Neural networks work a little like human brains, insofar as they allow for connections between different data points in a similar way that neurons are interconnected. That makes it possible for them to make inferences about data that isn’t there from data that is. Why is this useful for 3D imaging? Because it means with the right neural network it’s possible to create 3D models — complete with accurate reflections of the sort ray tracing will enable on next-gen gaming consoles — from 2D images alone.
Turning stills into 3D motion — Matthew Tancik, a PhD student at UC Berkley, posted the video below to YouTube that shows the possibilities of what he and his research partners call Neural Radiance Fields (NeRF). What makes NeRF remarkable is the amount of detail, the smooth camera motions, and the insanely accurate rendering of reflections, specularities, and translucence it’s able to achieve from sets of 30 to 100 photos or other 2D images alone.
Better than existing methods — As the video demonstrates, NeRF seriously outperforms the existing, dominant methods of 3D rendering from 2D input: Scene representation networks (SSNs), local light-field fusion (LLFF), and neural volumes (NVs). While each of them are able to achieve some level of inference, each suffers from either flickering, an inability to preserve detail and handle high-resolution images, problems with complex occlusion effects, or a combination of all of the above. Even photogrammetry, which we've previously seen used to amazing effect, can't manage the same calibre results.
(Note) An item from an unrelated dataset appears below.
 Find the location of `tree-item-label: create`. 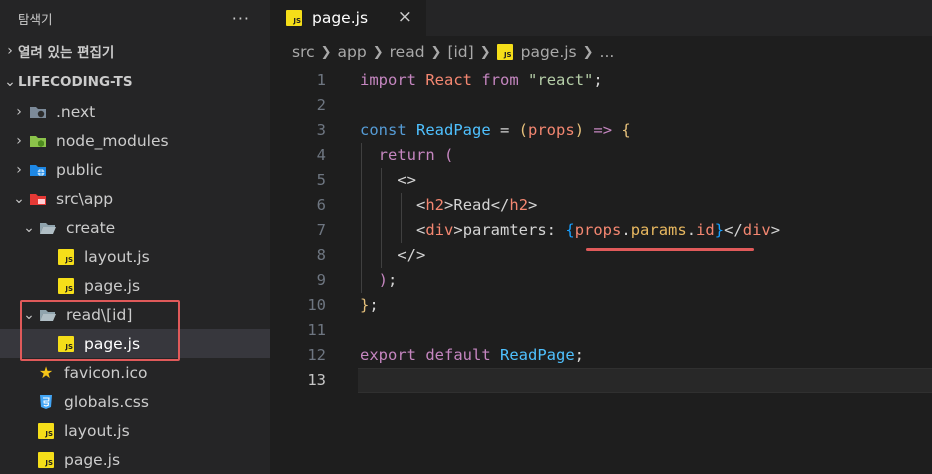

Mobile tech could harness it — For now, NeRF is still very processor intensive and the results can take minutes or hours to render, depending on how many inputs there are and how detailed each is. But as processing power continues to increase and the method is refined, it’s possible to imagine how the technology could be combined with the LiDAR sensor found on the new iPad Pro, or the ToF (time of flight) cameras on recent smartphones for incredible results.
The sort of results that are going to make today’s 3D pictures on Facebook appear comparatively prehistoric and laughably crude. But, more importantly, it’s easy to extrapolate to far more utilitarian applications for the technology than merely better 3D images of your lunch.
Self-driving cars, games, you name it — Obvious applications include game production, CGI for TV and movies, and anything else where you want wholly photo-realistic textures or need to replicate complex lighting effects on 3D objects while also allowing for motion. But the technology could also be used to help self-driving cars make predictions about the world around them, guide surgeons removing tumors, or help flying taxis navigate crowded airspace.
But, in the interim, we'll gladly settle for hyper-realistic video games where we can see our character's face in a puddle... or an approaching zombie in the reflection of a broken store window. Or, failing that, the ability to turn photos of our houseplants into insanely realistic 3D models.